I was throwing my words in (hopefully lots) of other people’s faces, but I wasn’t doing anything besides promoting my own words and promoting my own blog as a result.
Yesterday, that changed. I was looking deliberately at other people’s posts on tags that pertained to yesterday’s post, and in the process, discovered other helpful sites to use to help me with organizing my life, and at the same time, I was finding this urge to comment on those posts, telling them how awesome it was of them to write it and share those links with me.
Sure, it was what, like 4 comments on 4 different people’s blogs? But it felt good to do so.

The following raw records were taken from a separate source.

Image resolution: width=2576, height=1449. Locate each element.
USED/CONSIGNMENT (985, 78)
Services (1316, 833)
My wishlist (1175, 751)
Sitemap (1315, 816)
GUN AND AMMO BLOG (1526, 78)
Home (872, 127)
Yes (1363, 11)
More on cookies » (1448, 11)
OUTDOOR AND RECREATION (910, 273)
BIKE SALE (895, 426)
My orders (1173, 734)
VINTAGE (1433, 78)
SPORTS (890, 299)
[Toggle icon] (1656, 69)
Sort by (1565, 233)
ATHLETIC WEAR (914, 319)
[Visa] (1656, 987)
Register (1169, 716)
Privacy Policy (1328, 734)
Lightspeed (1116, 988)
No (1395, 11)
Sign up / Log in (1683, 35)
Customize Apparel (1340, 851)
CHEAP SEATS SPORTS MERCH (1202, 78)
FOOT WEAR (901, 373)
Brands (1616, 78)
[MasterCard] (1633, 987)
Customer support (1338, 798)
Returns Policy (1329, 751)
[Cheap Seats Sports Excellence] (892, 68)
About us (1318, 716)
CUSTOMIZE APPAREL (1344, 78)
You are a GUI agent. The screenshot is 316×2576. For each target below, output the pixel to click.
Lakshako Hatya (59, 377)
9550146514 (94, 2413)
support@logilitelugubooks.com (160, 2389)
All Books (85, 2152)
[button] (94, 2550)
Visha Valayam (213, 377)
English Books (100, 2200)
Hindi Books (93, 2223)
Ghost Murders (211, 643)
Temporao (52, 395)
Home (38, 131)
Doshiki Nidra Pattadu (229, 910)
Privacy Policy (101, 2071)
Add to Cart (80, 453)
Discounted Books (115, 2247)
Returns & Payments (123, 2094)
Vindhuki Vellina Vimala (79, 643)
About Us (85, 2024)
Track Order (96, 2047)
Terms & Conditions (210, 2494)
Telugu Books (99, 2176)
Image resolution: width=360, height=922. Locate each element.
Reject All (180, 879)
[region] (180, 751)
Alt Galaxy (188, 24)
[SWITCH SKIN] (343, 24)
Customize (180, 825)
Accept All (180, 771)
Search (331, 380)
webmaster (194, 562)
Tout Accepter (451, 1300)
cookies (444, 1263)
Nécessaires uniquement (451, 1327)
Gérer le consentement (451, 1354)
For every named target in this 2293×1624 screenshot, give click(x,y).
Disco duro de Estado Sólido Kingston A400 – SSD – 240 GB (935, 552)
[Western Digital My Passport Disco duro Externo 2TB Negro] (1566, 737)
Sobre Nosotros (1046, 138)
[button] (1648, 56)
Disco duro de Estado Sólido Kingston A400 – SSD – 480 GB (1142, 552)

It was becoming less like I was singing into the ether, my voice echoing back at me, but rather more like, oh yeah, I just read this post, I should probably remind myself that someone actually wrote this with their fingers on the keys, and used brainpower, and I should probably let them know of my existence so they don’t think that they are talking to no one.
For a more long-term example, I’ve been on Twitter for more than 2 years now (with a total of more than 22,000 tweets). Up until, say, last December, I didn’t really participate in hashtags in regards to conversations. And even then, I only used a specific hashtag to let specific other people know about a certain thing that I wrote. In the past few months, I’ve been participating in hashtags in regards to learning about other people and holding conversations. One that I’ve been using and has been very helpful for me is the writestuff hashtag.
This hashtag pertains to an hour-long conversation every Tuesday at 9 PM EST on some aspect of writing. 5 questions are asked by the main host of the conversation, and anyone can join in by specifying which question they’re answering and putting their answer. In turn, people look through the hashtag to find what other people are saying, and genuinely find good advice and find new people to follow and talk to. It’s an all-around good time, and after the hour is done with (most of the time it feels like it goes by too fast!) you have lots of links to read, and a newly re-found sense of inspiration.
These are just two examples. If I used Facebook (and I don’t) or some other social networks besides Twitter and WordPress (I mostly don’t), then I would’ve used those as examples.
It’s great that you have said words. And maybe other people have seen your words and liked them. But you have to do the same for them.